Et on entend partout du
bruit, beaucoup de bruits – ces bruits qui prétendent parfois être la musique
qui veulent nous distraire, ces bruits
sans lesquels on ne saurait plus vivre et on ne pourrait supporter le moindre
de silence – devant lequel on se sentirait nu. Mais dans ces bruits se sont glissées
les paroles haineuses, les railleries méchantes, les bêtises énormes, les
mensonges nuisibles, et puis beaucoup beaucoup de cynisme. Noyé dans cet océan
de bruit, on se distrait, on s’habitue, on s’avilit, on se laisse transformer,
on se laisse asservir. La dictature du
bruit.
Le monde est une histoire
racontée par un fou, plein de bruit et de fureur – ces mots que Shakespeare a
mis dans la bouche du roi Macbeth pourraient nous faire rougir aujourd’hui.
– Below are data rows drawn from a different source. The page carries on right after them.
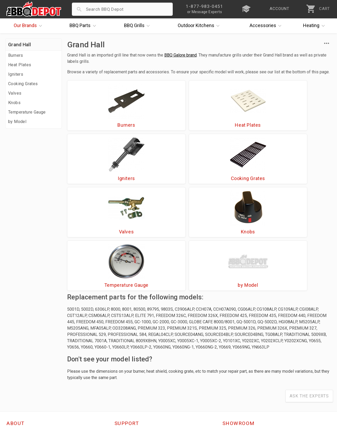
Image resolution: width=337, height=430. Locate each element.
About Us (16, 331)
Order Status (128, 331)
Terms (121, 385)
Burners (15, 55)
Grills (138, 25)
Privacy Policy (129, 377)
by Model (17, 121)
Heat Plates (19, 64)
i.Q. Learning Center (27, 347)
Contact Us (18, 385)
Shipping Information (137, 354)
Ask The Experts (309, 293)
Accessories (267, 25)
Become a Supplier (26, 369)
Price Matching (22, 339)
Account (123, 339)
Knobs (14, 102)
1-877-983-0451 (242, 348)
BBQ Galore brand (180, 55)
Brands (29, 25)
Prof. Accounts (22, 377)
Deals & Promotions (27, 354)
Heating (315, 25)
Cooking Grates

Cette histoire de fou, nous en faisons partie. En effet, qu’est-ce nous faisons
entendre aux autres à notre tour ?
Hélas, dans la plupart des cas, nous répétons ce que nous avons entendu
– les préjugés, les mensonges, les railleries, les bêtises, les grossièretés,
les ragots. On a peur d’être différent des autres. On a peur de penser différemment,
de parler différemment. On a même peur de ne pas rire des bêtises qui font rire
les autres. On n’a plus de liberté. On est soumis. Dans une usine qui ne
produit que du bruit, machinalement nous faisons du bruit avec les autres. Dans
ce régime de dictature collective, nous devenons dictateurs avec les autres.
Nous n’honorons pas ces
sens qui nous sont donnés par le Créateur pour embellir notre vie – ceux que
nous entendons nous rendent sourds – puisqu’ils nous empêchent d’entendre les
paroles véritables, qui ont vraiment quelques choses à nous dire ; et ceux que
nous faisons entendre nous rendent muets – puisqu’ils ne viennent pas de notre
cœur. Il nous est peut-être nécessaire de nous tourner à présent vers le
Christ, comme le sourd-muet de l’Évangile, et de Lui demander de prononcer de
nouveau sur nous ce mot « Effata », ce mot qui nous rappelle aussi la grâce que
nous avons reçue de notre baptême – puisque nous savons qu’il existe cette
étape préparatoire dans le rite du baptême où le prêtre trace le signe de la
Croix sur l’oreille et la bouche de l’enfant en disant cette prière : « Effatà,
c’est-à-dire : ouvre-toi. Le Seigneur Jésus a fait entendre les sourds et
parler les muets : qu’il te donne d’écouter sa parole, et de proclamer la foi
pour la louange et la gloire de Dieu le Père. »
Oui, que Dieu ouvre notre
ouïe avec sa Parole de vie, et qu’il mette dans notre bouche la foi, son
Évangile et la louange de sa gloire. Amen.